Britain must leave the Energy Charter Treaty


The writer is chair of the UK’s Net Zero Review and a former UK Energy Minister

In the Net Zero Review, published earlier this year, I called for the UK to respond to increasing global competition on net zero with a clearer approach to green trade. There would be no better place to start than by acting on the outdated Energy Charter Treaty, which is a threat to the UK’s net zero ambitions at home and its credibility abroad.

The Energy Charter Treaty is an investment agreement that dates back to the mid-1990s. Its original aim was to promote European energy investments in post-Soviet countries after the fall of the Berlin Wall.

However, today, the treaty is increasingly being weaponised by fossil fuel companies in order to sue governments for introducing climate policies. Italy has been sued for its ban on offshore oil drilling, the Netherlands for its coal phaseout law and Slovenia for its fracking ban.

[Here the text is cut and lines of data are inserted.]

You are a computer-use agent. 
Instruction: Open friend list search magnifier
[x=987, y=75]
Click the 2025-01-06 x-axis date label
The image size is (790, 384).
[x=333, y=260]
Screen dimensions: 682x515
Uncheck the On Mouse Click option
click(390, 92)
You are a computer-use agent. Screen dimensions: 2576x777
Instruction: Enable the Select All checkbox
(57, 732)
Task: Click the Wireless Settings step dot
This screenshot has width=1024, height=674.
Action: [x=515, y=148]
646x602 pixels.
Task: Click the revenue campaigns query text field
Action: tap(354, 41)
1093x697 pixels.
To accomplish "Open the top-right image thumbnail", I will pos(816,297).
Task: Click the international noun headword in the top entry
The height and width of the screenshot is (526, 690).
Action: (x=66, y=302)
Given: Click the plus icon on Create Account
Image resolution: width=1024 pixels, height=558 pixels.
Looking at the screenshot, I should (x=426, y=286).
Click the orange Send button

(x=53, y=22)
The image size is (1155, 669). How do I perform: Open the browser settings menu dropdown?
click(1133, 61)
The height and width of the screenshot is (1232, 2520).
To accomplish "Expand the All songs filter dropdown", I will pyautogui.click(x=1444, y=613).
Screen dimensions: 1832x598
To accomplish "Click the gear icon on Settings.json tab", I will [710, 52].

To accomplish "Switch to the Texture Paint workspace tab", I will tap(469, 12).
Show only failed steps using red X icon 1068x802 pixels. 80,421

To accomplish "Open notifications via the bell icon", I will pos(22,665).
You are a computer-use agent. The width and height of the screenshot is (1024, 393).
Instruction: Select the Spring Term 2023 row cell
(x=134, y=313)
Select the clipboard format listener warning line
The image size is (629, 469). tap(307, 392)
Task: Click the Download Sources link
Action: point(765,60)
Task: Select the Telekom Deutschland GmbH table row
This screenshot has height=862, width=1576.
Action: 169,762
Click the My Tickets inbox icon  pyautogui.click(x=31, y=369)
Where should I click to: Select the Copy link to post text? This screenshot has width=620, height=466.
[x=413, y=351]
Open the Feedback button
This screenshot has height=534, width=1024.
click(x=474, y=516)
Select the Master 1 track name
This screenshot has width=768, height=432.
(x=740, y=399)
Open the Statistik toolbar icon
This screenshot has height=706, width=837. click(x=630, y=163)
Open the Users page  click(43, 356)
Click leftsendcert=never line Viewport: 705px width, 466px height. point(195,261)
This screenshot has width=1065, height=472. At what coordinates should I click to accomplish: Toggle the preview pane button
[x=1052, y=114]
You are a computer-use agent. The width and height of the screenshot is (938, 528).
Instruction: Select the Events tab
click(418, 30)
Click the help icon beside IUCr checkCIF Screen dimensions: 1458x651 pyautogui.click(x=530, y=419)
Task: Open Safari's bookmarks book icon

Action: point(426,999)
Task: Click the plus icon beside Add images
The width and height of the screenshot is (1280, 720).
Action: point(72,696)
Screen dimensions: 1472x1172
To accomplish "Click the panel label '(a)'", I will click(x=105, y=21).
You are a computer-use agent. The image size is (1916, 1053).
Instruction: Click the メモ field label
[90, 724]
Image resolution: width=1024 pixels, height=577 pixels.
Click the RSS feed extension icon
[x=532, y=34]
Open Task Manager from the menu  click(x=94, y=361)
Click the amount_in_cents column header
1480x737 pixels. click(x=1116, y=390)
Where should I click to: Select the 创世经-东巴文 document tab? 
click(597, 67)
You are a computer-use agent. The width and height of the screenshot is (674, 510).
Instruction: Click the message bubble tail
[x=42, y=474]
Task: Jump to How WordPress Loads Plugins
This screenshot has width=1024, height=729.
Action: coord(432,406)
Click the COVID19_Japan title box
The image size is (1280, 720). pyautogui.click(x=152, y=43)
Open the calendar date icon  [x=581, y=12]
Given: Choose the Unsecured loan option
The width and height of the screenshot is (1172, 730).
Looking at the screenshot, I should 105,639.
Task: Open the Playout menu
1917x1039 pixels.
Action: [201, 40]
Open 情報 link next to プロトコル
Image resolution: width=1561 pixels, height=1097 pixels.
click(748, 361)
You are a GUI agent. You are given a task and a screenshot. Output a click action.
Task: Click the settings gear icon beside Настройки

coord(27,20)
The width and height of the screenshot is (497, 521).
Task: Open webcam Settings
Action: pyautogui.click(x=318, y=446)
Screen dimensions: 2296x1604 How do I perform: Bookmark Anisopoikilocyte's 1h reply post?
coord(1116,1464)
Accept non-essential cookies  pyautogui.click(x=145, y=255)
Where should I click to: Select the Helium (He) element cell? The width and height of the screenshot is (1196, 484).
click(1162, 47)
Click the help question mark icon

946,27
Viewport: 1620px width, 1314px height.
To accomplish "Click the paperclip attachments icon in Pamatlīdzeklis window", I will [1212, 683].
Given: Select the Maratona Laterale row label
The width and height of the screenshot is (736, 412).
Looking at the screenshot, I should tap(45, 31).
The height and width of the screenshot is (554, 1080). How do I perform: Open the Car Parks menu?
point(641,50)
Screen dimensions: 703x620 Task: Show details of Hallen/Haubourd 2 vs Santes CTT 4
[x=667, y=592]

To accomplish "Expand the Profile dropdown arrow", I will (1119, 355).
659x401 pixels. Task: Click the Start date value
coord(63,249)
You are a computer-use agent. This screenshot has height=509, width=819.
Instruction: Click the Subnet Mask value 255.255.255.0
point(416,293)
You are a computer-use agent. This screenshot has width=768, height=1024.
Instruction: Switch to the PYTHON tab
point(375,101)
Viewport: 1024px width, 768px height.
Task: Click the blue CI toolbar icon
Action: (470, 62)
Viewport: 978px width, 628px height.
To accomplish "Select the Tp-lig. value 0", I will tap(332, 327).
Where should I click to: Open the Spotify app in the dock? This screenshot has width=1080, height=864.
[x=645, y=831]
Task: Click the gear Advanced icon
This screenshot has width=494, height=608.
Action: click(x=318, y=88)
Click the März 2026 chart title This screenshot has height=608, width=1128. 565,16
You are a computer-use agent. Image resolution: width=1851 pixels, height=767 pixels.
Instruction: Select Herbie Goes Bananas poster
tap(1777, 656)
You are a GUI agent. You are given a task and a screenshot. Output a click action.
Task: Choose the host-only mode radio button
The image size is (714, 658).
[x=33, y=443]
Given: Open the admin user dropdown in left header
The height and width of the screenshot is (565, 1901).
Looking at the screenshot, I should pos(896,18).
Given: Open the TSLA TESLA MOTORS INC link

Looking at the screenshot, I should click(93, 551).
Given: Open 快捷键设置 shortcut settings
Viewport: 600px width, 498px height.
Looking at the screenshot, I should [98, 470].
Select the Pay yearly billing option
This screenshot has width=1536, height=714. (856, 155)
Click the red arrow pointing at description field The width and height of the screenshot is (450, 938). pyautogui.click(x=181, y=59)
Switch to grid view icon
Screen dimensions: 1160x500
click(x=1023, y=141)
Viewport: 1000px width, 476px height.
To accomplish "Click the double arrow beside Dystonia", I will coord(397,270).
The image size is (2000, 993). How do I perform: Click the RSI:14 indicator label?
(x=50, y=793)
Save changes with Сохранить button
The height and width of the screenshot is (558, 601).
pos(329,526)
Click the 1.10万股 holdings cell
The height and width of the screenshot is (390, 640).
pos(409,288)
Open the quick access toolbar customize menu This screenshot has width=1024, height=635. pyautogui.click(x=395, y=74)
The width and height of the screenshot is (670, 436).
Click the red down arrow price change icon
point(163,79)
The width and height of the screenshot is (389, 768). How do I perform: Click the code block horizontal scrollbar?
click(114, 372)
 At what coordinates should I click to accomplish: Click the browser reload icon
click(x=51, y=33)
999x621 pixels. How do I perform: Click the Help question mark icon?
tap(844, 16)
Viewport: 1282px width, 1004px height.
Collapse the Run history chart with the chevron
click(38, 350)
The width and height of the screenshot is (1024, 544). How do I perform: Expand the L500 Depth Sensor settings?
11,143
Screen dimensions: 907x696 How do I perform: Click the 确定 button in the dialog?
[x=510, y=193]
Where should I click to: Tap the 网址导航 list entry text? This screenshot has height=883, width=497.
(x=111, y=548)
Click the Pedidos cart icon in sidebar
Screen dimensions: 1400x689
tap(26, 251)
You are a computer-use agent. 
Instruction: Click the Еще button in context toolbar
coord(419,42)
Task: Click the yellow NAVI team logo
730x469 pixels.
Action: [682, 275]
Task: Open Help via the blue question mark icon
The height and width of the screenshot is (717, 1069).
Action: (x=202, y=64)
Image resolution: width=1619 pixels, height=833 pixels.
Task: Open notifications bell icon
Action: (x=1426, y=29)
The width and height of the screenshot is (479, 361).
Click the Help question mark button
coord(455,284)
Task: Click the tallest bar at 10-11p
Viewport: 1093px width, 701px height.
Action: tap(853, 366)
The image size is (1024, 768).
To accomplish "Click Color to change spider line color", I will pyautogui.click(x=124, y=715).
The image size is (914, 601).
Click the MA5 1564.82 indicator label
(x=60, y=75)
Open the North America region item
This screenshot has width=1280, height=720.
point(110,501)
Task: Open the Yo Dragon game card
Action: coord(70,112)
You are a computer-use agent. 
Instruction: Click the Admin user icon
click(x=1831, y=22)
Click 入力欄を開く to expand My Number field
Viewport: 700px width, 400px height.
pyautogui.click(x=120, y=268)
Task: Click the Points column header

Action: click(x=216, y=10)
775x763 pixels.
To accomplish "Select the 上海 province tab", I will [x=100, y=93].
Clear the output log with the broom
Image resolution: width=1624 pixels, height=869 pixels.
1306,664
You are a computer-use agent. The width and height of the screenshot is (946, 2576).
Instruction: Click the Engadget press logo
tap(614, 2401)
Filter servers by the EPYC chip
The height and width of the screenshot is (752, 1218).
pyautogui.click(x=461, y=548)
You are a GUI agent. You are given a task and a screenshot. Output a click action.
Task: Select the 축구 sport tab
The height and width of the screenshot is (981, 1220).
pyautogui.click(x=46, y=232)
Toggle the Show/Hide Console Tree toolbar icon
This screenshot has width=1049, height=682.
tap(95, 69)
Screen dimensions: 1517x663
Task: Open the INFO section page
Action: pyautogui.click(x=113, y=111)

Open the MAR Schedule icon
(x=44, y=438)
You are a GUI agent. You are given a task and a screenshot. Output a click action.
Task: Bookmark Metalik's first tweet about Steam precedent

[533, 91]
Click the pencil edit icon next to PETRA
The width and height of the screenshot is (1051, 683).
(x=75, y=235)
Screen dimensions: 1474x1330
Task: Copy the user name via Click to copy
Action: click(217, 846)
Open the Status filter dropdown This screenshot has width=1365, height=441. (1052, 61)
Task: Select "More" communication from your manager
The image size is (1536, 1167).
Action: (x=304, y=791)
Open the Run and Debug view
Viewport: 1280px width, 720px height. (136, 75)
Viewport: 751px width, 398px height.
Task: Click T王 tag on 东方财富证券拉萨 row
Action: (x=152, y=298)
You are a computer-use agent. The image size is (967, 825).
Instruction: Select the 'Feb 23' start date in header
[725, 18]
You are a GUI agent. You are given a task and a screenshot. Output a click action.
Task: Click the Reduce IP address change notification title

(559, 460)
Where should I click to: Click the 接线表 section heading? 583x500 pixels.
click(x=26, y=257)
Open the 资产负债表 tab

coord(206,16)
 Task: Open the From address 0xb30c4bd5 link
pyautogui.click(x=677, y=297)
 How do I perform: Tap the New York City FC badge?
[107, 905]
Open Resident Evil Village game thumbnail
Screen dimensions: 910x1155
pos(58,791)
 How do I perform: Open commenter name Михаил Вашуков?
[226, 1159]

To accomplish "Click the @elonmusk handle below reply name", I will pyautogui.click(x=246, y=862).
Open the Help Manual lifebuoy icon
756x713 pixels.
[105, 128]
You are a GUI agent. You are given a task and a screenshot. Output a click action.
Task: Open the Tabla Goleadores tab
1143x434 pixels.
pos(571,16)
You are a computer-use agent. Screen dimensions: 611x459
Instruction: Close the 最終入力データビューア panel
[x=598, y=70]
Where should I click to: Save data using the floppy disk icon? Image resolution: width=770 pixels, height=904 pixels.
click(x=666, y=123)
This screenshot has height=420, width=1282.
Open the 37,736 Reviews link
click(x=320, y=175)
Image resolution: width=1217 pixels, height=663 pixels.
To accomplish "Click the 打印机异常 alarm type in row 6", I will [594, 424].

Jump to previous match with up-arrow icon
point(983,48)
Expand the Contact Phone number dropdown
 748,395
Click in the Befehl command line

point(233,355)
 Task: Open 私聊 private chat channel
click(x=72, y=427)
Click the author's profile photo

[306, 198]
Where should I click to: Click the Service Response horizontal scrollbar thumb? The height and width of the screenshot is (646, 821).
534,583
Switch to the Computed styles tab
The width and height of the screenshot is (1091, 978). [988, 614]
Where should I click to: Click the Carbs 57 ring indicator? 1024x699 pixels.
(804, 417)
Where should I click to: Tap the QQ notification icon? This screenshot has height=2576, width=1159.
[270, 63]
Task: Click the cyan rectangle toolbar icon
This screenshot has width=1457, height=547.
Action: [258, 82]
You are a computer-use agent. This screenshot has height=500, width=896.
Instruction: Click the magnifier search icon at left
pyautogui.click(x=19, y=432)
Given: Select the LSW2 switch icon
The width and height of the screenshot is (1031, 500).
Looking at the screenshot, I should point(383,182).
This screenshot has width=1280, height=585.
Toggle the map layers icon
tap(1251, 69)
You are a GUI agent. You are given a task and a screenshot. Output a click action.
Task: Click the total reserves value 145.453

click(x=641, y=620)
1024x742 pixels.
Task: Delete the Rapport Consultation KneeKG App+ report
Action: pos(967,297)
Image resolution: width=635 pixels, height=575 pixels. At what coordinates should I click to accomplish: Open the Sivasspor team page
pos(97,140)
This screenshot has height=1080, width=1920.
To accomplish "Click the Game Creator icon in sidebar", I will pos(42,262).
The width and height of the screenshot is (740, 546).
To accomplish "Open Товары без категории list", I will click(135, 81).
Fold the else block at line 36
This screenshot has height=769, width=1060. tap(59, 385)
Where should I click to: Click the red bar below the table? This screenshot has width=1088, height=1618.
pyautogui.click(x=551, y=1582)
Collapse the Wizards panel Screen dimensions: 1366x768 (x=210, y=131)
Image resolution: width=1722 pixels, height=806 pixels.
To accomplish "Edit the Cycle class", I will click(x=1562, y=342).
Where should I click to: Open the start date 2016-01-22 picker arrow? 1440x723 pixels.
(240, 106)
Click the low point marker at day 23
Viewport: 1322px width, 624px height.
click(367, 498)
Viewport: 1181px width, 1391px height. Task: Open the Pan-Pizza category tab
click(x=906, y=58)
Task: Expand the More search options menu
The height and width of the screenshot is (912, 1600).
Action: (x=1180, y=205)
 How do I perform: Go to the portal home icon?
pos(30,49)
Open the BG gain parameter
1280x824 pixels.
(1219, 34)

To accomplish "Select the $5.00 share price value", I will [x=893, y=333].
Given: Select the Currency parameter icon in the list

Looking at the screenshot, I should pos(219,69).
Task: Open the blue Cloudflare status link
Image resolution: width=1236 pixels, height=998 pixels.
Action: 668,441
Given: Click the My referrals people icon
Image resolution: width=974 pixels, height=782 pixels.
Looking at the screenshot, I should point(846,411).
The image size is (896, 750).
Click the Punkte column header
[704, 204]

An oil company winning £210mn from the Italian government over its restriction on offshore oil drilling is a perfect example of the risk that this outdated treaty now exposes the UK to as well. The company won six times what it had ever spent on the project, and is now likely to use those winnings to finance new oil exploration.

Clearly the treaty is not suited for 21st-century challenges. It is driving up the cost of the energy transition, while slowing it down.

Alarmingly it also risks having a “chilling” effect if governments back away from important new policies in order to avoid being sued — a danger that UN climate experts specifically warned about in the most recent report of the Intergovernmental Panel on Climate Change.

In April, officials from countries across the Energy Charter Treaty’s membership will meet to discuss possible reforms to it. But we already know the outcome: the modernisation talks have failed.

This is because several European countries, including Germany, France, Spain and the Netherlands, have decided to leave the treaty due to reforms not going far enough to bring it in line with the Paris Agreement.

Even the European Commission, which previously led the modernisation process, now favours a full EU withdrawal.

Without support from the UK’s traditional allies for the reform process continuing, it will be impossible for the country to push through changes on its own against the remaining, less climate ambitious members.

The UK’s previous position, to support modernisation, is therefore no longer credible. Instead, it needs to reach out to like-minded partner countries like Germany, France and the Netherlands, and begin the process of co-leading an orderly withdrawal from the treaty.

The UK government has already recognised the problem, with former energy minister, Greg Hands, saying: “The UK cannot support an outdated treaty which holds back investment in clean energy and puts British taxpayers at increased risk from costly legal challenges.”

I hope to see the same clarity from the new Department for Energy Security and Net Zero, as well as the new beefed-up Department for Business and Trade.

The race to achieve net zero is both a huge economic opportunity for UK businesses and jobs, and an environmental imperative. We need to pull every lever to speed up the transition to a green economy, not throw sand in the gears at each step.

In the coming months, the government is due to respond to the Net Zero Review. Alongside an ambitious plan, we must continue to show UK climate leadership by withdrawing from an outdated treaty.